- Records -
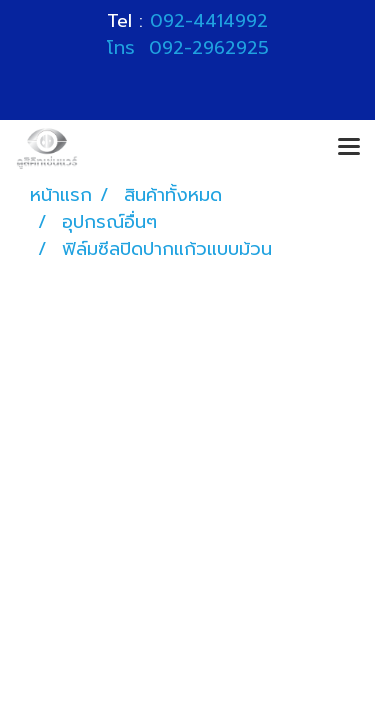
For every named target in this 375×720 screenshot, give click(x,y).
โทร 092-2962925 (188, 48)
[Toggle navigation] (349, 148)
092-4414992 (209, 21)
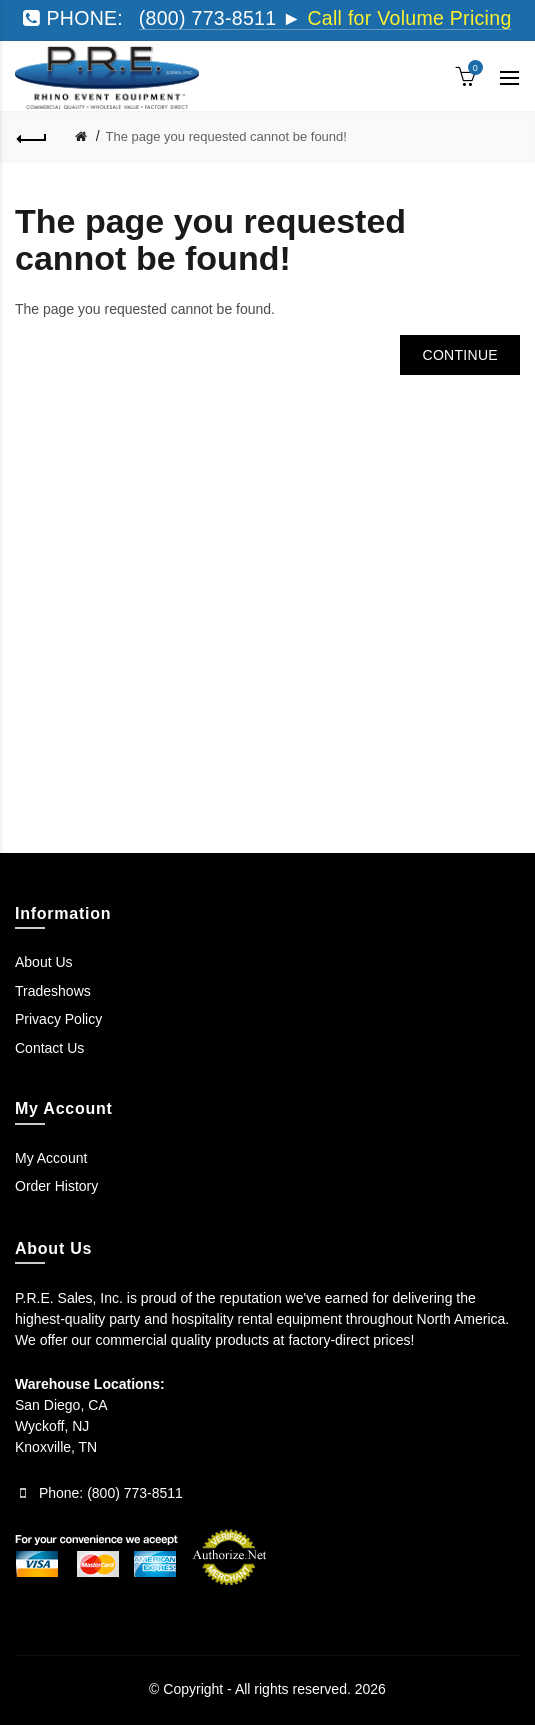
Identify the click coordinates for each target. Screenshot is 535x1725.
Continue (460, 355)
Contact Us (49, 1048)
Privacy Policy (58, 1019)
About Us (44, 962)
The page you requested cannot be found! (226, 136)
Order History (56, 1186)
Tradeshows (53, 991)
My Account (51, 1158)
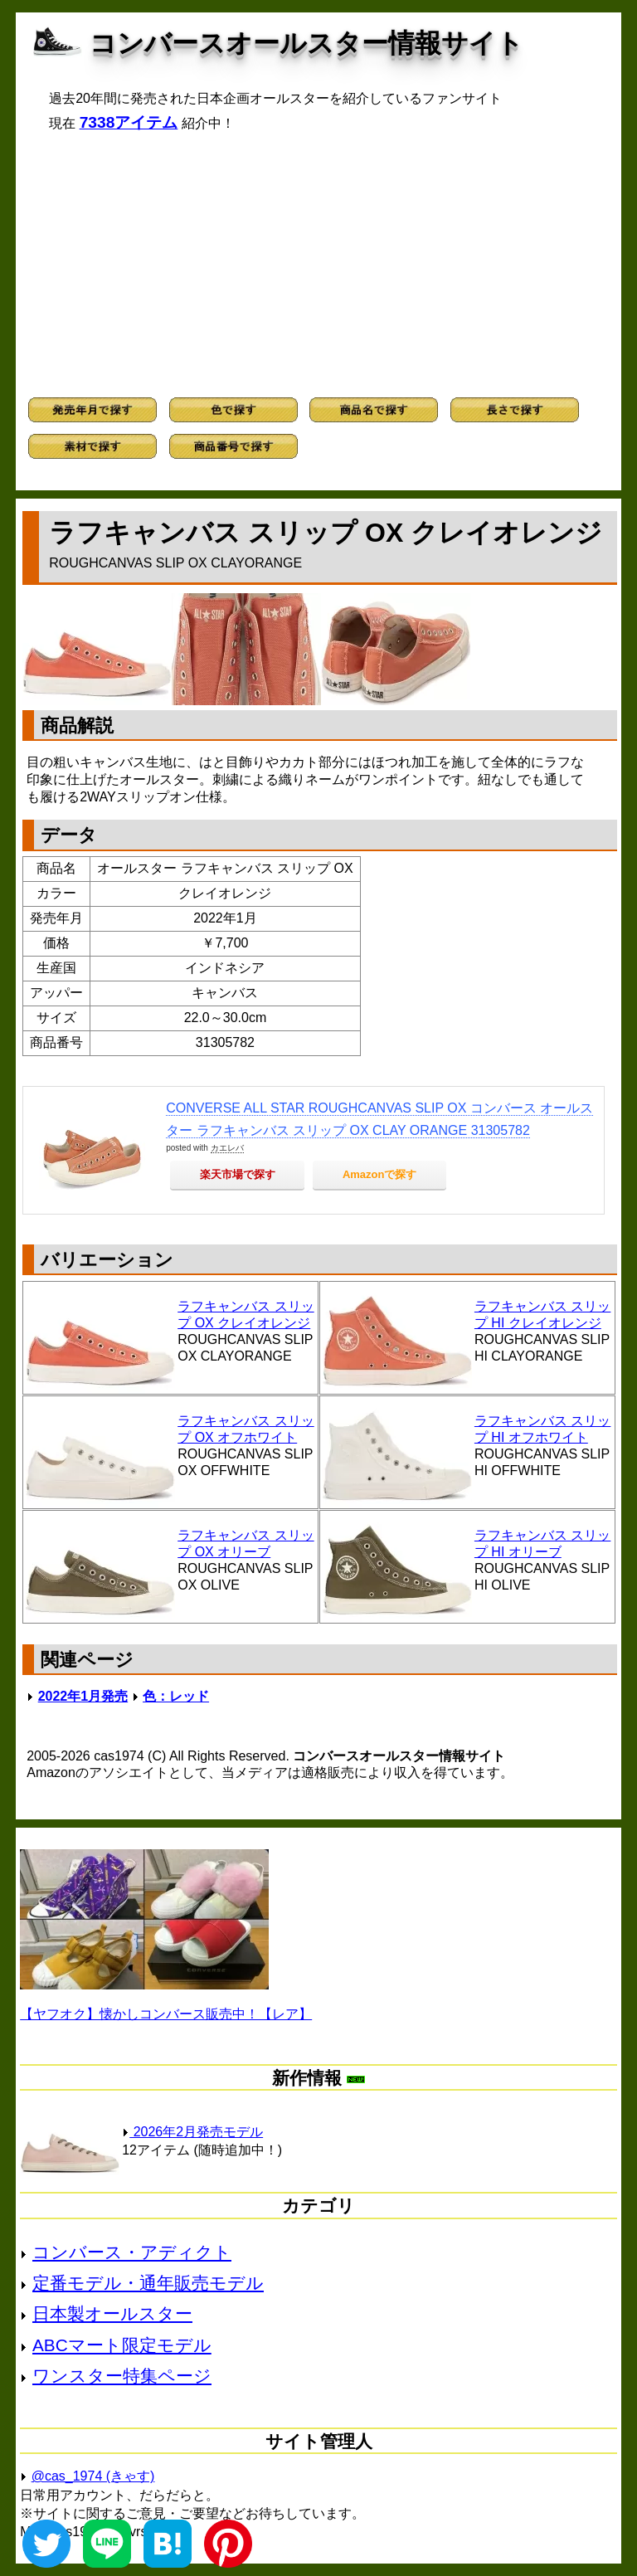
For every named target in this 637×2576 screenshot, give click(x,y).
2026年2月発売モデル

--

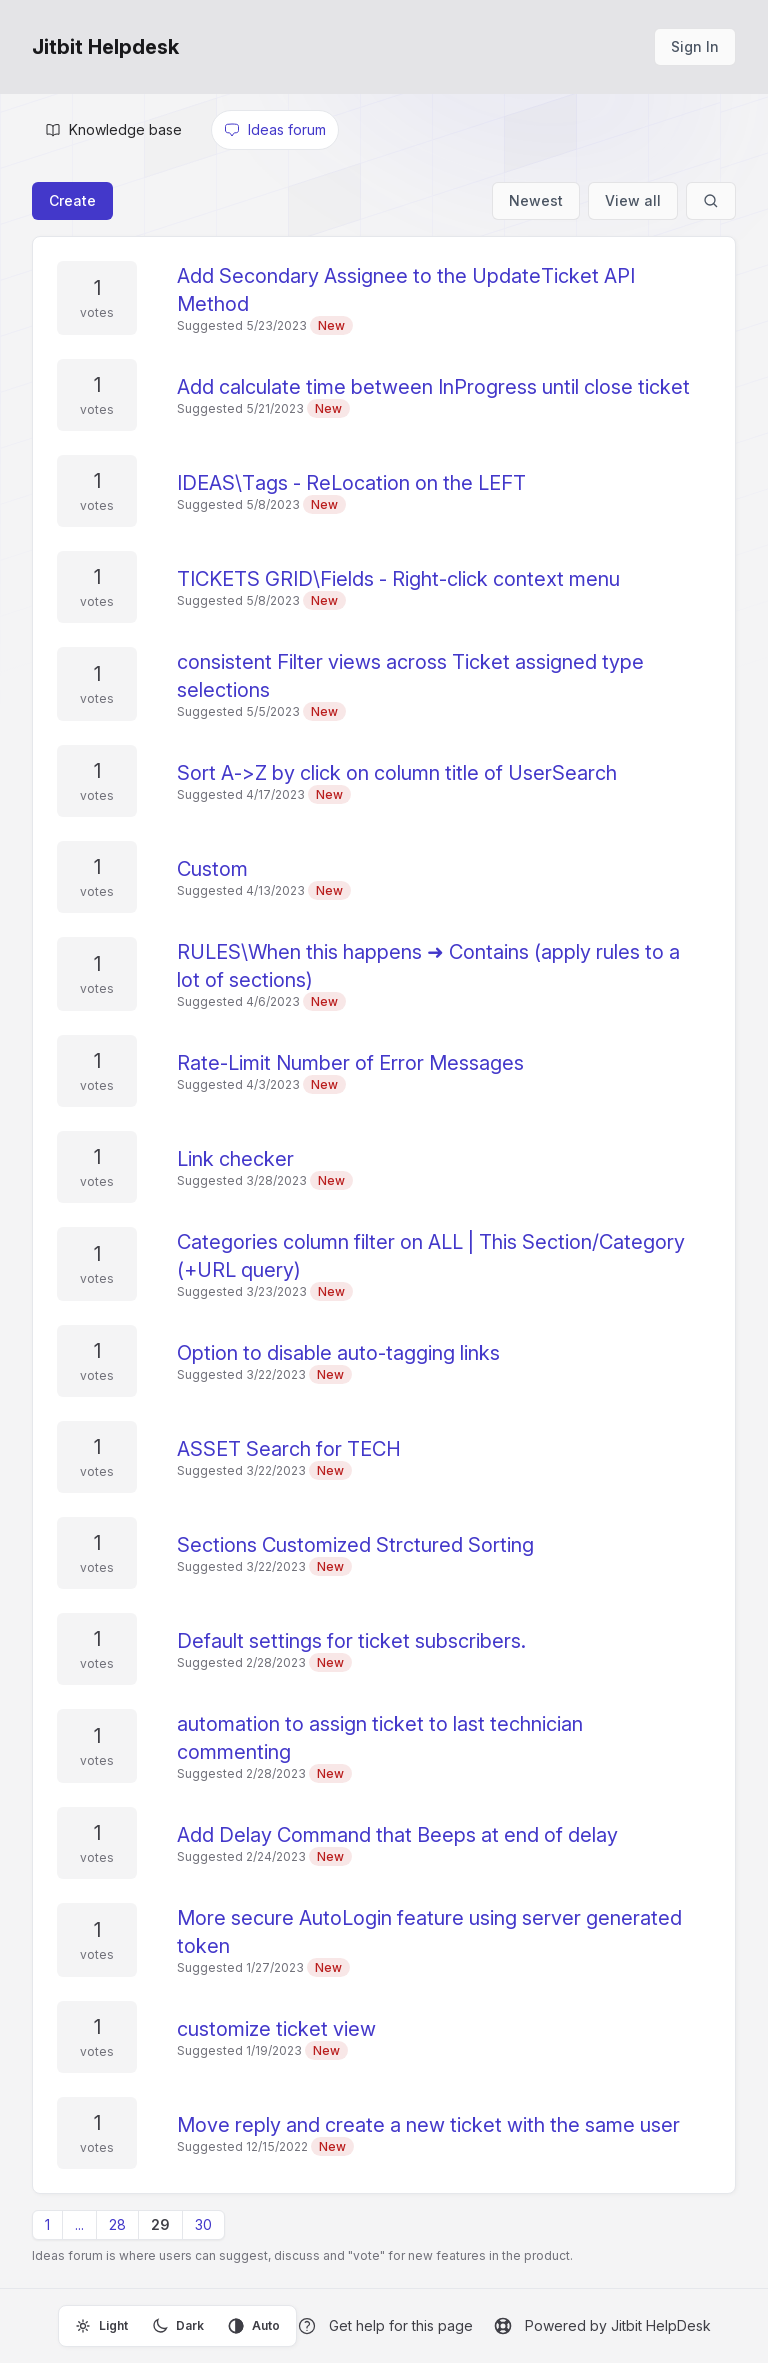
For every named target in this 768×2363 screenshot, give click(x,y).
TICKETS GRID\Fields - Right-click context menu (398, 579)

...

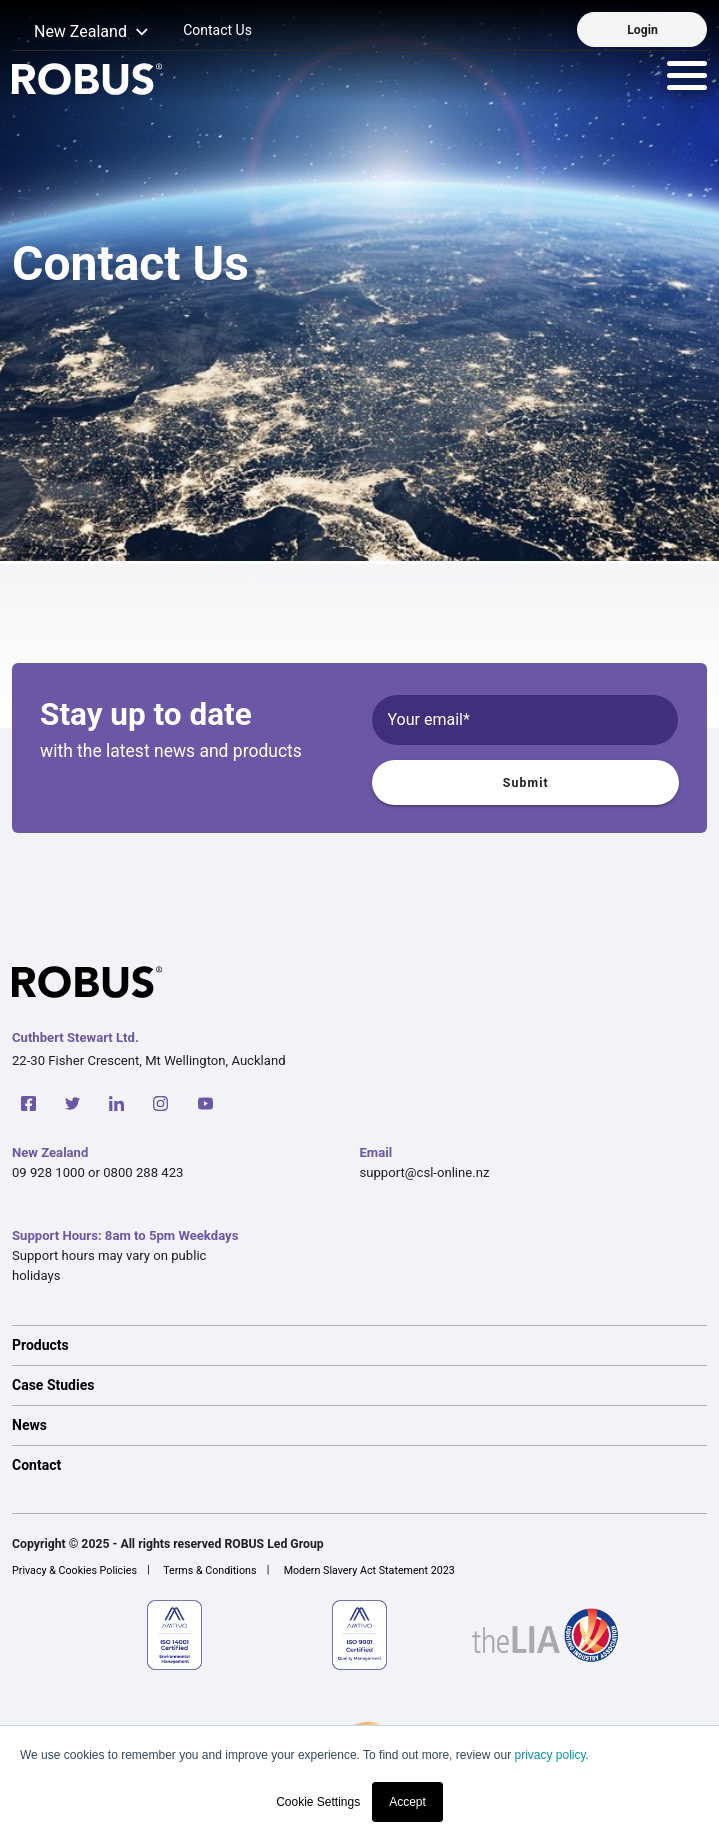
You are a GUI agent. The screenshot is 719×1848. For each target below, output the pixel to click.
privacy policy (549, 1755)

- Do this -
Rewrite the records from the line containing "For every named target in this 637×2576" through the line containing "2026年2月発売モデル" as a numbered list, leaving out any blank lines.

- The response -
1. For every named target in this 637×2576 screenshot, give click(x,y).
2. 2026年2月発売モデル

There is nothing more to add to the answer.